BEGIN Provided text
H. S. Teoh
Posted in reply to Ali Çehreli
| On Tue, Jun 27, 2023 at 02:53:59PM -0700, Ali Çehreli via Digitalmars-d wrote: [...]
> First, an aside: You may remember my minor complaint about 'private' during a DConf presentation years ago. Today, I feel even stronger that disallowing access to parts of software "just because" of good design is a mistake. I've seen multiple examples of this in professional life where a developer uses 'private' only because it is "of course" better to do so. (The Turkish word "işgüzar" and the German word "verschlimmbessern" describe the situation pretty well for me but the English language lacks such a word.)
I can't resist me a Walter quote here:
I've been around long enough to have seen an endless parade of
magic new techniques du jour, most of which purport to remove
the necessity of thought about your programming problem. In the
end they wind up contributing one or two pieces to the
collective wisdom, and fade away in the rearview mirror. --
Walter Bright
When you start doing something with the code because that's what everybody else does, or because it's what everyone else says is "the Right Thing(tm)", then it's just cargo-culting, which inevitably leads to problems down the road.
> To give an example from D's ecosystem, the D runtime's garbage collector statistics object used to be 'private'. (I think there is an interface for it now.) What an inconvenience it was to copy/paste that type's definition from the runtime to user code, get the compiled symbol of the object from the library, and pointer cast it to be able to access the members! A 'static assert' attempts to protect the project from changes to that type...
Thing is, things like these usually come from temporary hacks in the code that the original coder didn't want to set in stone, but that end up staying put because of inertia and becoming de facto set in stone.
> The idea of 'private' should be to just give the developer freedom to change the implementation in the future. It should not impede use cases that people come up with. That can be achieved practically with an underscore: Make everything 'public' and name your implementation details with an underscore. People who need them will surely know they are implementation details that can change in the future but they will be happy: They will get things done.
IOW, empower the user instead of straitjacketing them. My favorite programming modus operandi. Along the same lines as my philosophy of "everything should be a library, main() is just a convenient (thin) interface to access the library API".
[...]
> The main topic here is about the harm caused by rich types surrounding algorithms. Let's say I am interested in using an open source algorithm that works with a memory area. (Not related to D.) We all know that a memory area can be described by a fat pointer like D's slices. So, that is what the algorithm should take.
>
> Unfortunately, the poor little algorithm is not free to be used: It is written to work with a custom type of that library; let's call it MySlice, which is produced by MyMemoryMappedFile, which is produced by MyFile, which is initialized only by types like MyFilePath. (I may have gotten the relationships wrong there.)
That's a sign of poorly-factored code. The logically-separate parts of the code are not properly separated out, causing them to be dependent on each other where they technically should not be. Doing this right is actually a lot harder than it looks; it often requires significant amounts of refactoring after your initial implementation, because until you write the thing out in code, it isn't always clear which parts are actually dependent and which parts can be separated.
Idioms like pipeline programming with ranges help to identify independent pieces of the logic, and abstractions like the range API help you actually separate out the pieces in a clean way. Without a unifying common API like ranges, it's pretty tough to write code in composable pieces that can be freely mixed-and-matched with each other.
END Provided text
BEGIN Records shown
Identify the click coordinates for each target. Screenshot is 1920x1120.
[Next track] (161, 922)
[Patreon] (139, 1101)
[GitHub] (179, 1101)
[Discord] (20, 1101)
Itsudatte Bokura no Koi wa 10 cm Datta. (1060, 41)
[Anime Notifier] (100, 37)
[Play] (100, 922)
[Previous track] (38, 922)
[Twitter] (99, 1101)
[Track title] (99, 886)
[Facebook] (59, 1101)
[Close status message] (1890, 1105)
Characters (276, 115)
END Records shown
BEGIN Records shown
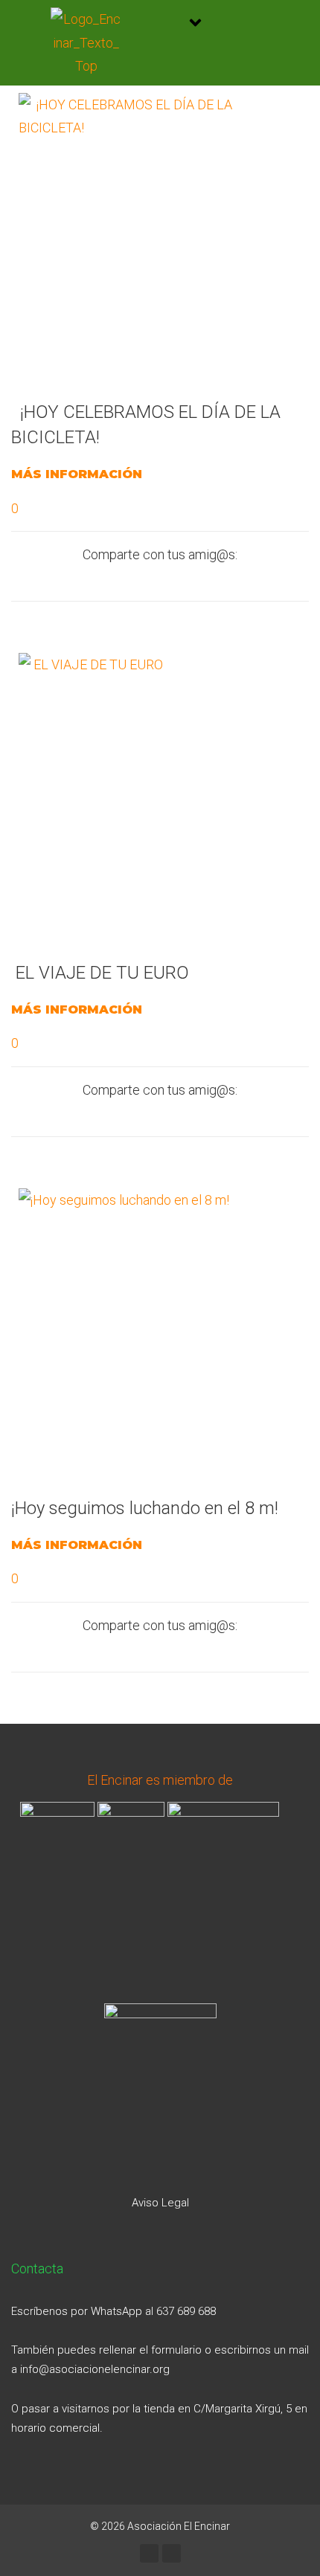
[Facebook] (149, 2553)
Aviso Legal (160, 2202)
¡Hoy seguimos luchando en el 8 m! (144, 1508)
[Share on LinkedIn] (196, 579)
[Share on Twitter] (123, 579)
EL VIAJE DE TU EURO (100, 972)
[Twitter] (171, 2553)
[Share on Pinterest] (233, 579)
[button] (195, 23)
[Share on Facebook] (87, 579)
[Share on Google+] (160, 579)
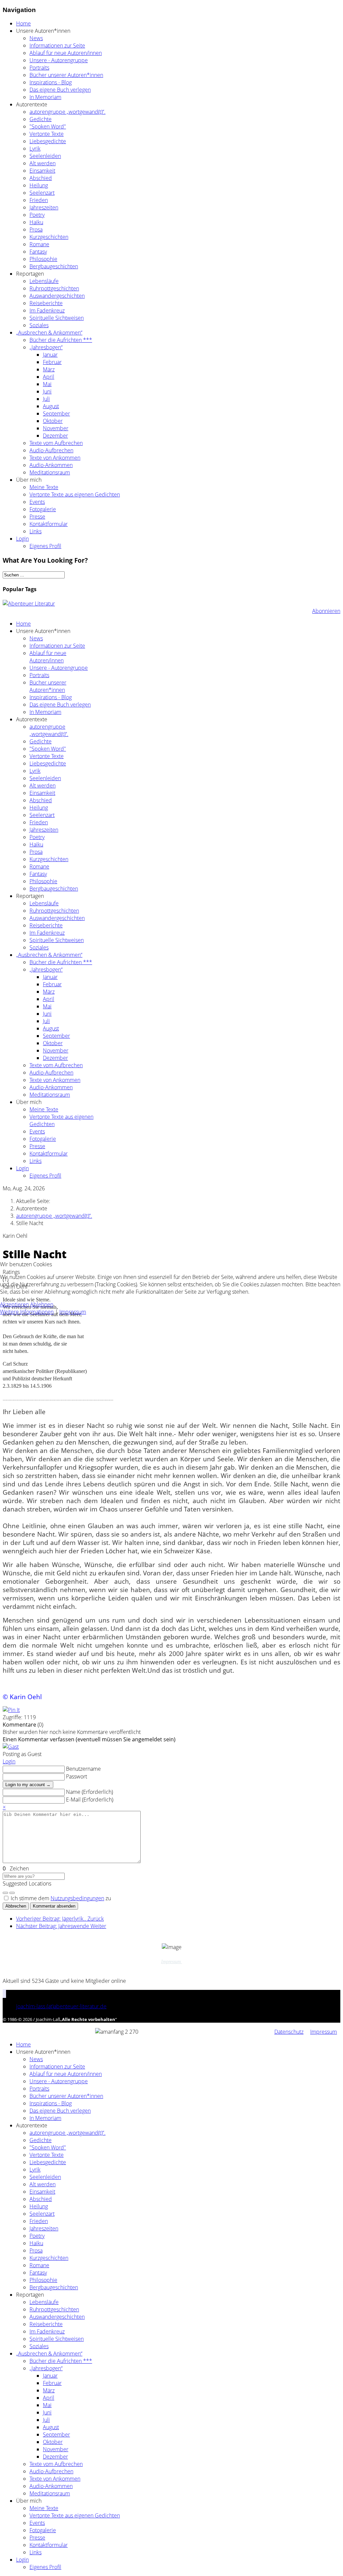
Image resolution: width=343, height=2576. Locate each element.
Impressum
END Records shown
Stated task 1.
Answer these from the forum reply about 'private' and rich types:
(a) Which D runtime object used to be 'private'?
(b) What does the quoted post suggest using to name implementation details?
(c) Which idiom does the reply say helps identify independent pieces of the logic?
Stated task 2. Reproduce the part of the forum reply starting with "That's a sign" and going on through "can be separated.".

Reply 1.
(a) The garbage collector statistics object.
(b) An underscore.
(c) Pipeline programming with ranges.

Reply 2.
That's a sign of poorly-factored code. The logically-separate parts of the code are not properly separated out, causing them to be dependent on each other where they technically should not be. Doing this right is actually a lot harder than it looks; it often requires significant amounts of refactoring after your initial implementation, because until you write the thing out in code, it isn't always clear which parts are actually dependent and which parts can be separated.